4 Anderson claimed that he was not “the actual killer”; he “did not, with the intent to kill, aid, abet, counsel, command, induce, solicit, request, or assist the actual killer in the commission of murder in the first degree”; and he “was not a major participant in the felony or . . . did not act with reckless indifference to human life during the course of the crime or felony.” The trial court later appointed counsel to represent Anderson. On November 20, 2020, the People filed a response to Anderson’s petition. The factual and procedural history section of the People’s response incorporated by reference the following excerpt of the opinion from Anderson’s direct appeal: Early one morning (about 8:00 a.m.), Gloria White heard four or five gunshots, looked outside and saw Cedric Davis (the victim) stumbling out of a garage at Shirley Vanless’s house. Davis was handcuffed, covered with blood and pleading, “Someone help me.
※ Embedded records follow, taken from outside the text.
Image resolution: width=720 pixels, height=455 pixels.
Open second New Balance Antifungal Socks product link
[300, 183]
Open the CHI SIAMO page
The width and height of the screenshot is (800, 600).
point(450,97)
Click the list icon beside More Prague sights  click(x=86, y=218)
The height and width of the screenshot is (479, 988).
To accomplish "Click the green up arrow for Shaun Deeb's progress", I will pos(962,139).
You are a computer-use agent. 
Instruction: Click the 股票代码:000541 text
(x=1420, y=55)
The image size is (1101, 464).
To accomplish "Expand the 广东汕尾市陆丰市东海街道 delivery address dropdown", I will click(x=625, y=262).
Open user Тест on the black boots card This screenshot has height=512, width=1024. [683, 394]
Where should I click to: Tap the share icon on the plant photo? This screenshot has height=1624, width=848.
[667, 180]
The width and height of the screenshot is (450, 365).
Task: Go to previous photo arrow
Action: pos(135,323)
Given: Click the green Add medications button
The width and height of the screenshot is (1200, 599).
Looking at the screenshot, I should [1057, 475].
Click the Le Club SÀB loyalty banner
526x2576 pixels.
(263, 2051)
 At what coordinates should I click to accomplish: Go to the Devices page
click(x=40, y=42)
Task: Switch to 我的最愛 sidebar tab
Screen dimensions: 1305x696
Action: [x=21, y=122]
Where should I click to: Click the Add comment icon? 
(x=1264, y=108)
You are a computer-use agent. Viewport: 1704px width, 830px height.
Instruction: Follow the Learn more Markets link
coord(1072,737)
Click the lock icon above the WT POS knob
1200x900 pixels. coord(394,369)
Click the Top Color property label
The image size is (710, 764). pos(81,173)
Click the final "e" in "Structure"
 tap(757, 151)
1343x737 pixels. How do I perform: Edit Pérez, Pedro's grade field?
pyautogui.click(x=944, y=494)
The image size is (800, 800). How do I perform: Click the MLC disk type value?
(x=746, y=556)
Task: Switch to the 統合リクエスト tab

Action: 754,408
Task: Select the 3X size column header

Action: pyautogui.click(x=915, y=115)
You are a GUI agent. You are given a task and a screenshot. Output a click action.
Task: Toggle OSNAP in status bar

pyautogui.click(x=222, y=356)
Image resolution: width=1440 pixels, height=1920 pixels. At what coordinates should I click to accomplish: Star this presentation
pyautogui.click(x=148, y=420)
Please call the police.” As White continued to watch, Davis went to Vanless’s front door and fell in the doorway—followed by Anderson (sporting a distinctive, diamond-design haircut) and another man on his heels, both armed with guns. Anderson and the other man grabbed Davis and forced him into a blue car parked in Vanless’s driveway, then drove off. White later identified Anderson and had “no doubt” that he was one of the men who took Davis away.[5]

5 In their brief, the People omitted a footnote that appears at the end of this textual paragraph in the appellate opinion.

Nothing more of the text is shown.